How that pertains to the Milwaukee Bucks is a very pertinent question, given the fact they’re currently slated to be right on the projected tax line of $132.7 million for next season.
Amid questions about where the Bucks shake up their foundation this fall and winter, most of the Bucks’ core is locked in for the long haul. That comes after the frenzy they were in to retain their core last offseason where they brought back the likes of George Hill, Brook Lopez and Khris Middleton back on lucrative, long-term deals. That goes on top of the four-year, $70 million extension that Eric Bledsoe signed near the end of the 2018-19 regular season.
With their starting core of Giannis Antetokounmpo, Bledsoe, Lopez and Middleton all in place for at least one more season, the Bucks already have $90.1 million committed to those four for next season. Add in Hill and that jumps $99.7 million to their top five earners.
Along with that, the Bucks’ most recent first round selections, Donte DiVincenzo and D.J. Wilson, are set to earn a combined $7.5 million between the two of them. With Thanasis Antetokounmpo going into the final season of his two-year, veteran minimum deal, that raises the Bucks’ bill up to $109 million that are locked in for players who will be on their roster next season.
It’s from there where the questions swirl as to which Bucks holdovers in supporting roles will stick around for next season amid a free agent market that is far from robust, both financially and in terms of star names.
As of this writing, Ersan Ilyasova’s $7 million salary is completely non-guaranteed for next season. Both Robin Lopez and Wesley Matthews hold player options for next season. Lopez is owed $5 million while Matthews is deliberating picking up his $2.6 million option.

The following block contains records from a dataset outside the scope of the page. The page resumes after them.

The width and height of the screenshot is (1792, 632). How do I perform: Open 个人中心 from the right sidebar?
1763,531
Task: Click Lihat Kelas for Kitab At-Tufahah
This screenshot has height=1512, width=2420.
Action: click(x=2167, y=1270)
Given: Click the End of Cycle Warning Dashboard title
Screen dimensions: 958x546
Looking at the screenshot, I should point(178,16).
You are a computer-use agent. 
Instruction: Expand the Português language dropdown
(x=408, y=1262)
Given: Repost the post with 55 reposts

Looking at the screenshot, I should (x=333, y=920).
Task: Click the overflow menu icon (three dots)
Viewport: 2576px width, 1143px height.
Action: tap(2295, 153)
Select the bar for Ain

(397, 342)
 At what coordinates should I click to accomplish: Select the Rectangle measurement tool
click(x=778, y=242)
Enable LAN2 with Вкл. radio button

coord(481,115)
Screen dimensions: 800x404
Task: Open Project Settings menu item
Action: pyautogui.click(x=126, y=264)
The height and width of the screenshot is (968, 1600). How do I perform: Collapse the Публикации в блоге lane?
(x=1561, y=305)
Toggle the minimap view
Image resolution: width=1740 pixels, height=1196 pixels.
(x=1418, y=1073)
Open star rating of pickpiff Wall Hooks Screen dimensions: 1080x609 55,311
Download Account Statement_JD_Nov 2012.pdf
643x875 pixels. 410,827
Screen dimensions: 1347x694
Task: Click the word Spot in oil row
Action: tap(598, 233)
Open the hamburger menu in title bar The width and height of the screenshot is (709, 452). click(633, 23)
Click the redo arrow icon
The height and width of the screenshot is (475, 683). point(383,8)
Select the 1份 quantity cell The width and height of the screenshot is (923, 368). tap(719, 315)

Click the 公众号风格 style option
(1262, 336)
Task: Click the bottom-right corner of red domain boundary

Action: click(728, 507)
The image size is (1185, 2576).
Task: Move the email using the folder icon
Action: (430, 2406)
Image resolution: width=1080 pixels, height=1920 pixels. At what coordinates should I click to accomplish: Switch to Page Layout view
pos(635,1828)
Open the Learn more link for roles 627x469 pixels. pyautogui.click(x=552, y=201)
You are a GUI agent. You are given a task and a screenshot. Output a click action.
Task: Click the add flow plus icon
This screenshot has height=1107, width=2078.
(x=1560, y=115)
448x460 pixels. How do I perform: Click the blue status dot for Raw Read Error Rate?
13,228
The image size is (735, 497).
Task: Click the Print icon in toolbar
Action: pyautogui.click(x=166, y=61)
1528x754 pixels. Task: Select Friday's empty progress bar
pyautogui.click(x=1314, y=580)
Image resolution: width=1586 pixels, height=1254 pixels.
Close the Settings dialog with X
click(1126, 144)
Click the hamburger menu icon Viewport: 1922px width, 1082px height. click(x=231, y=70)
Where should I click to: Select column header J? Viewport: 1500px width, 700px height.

Sterling Brown is currently set to enter restricted free agency, but the Bucks must first pony up his $2 million qualifying offer in order to make the 25-year-old a restricted free agent and the ability to match any offer sheet that may come his way this offseason.
Finally, the Bucks still have the dead money of both Jon Leuer and Larry Sanders on their books and those figures combine for a $5 million for next season.
While we wait on the decisions on Brown, Ilyasova, Lopez and Matthews in particular, the player contracts that are officially locked in and the dead money brings their bill up to a little more than $114 million for next season. Under those aforementioned salary cap projections, that would go right up to the salary cap number that is obviously still subject to change.
As of now, the Bucks will have three roster spots open with Pat Connaughton and Kyle Korver both set to re-enter the open market and Marvin Williams calling it a day on his 15-year NBA career after the end of the Bucks’ season. But that number could rise up to as many seven roster spots, depending on what happens with the likes of Brown, Ilyasova, Robin Lopez and Matthews.
That’s also not to mention the Bucks’ two-way players, Frank Mason III and Cam Reynolds, who both will be restricted free agent and didn’t count against the Bucks’ cap this season with their non-guaranteed deals. Mason, in particular, could be an interesting player for the Bucks to consider signing to a standard NBA contract, given his positional fit and skill set. Although he only saw very limited minutes with the Bucks this season.
As if the Bucks didn’t have enough questions as to how they will pivot from here after falling short of their ultimate goal, there are plenty of decisions the organization and various players will make that will significantly shape what their offseason will look like in the weeks and months ahead.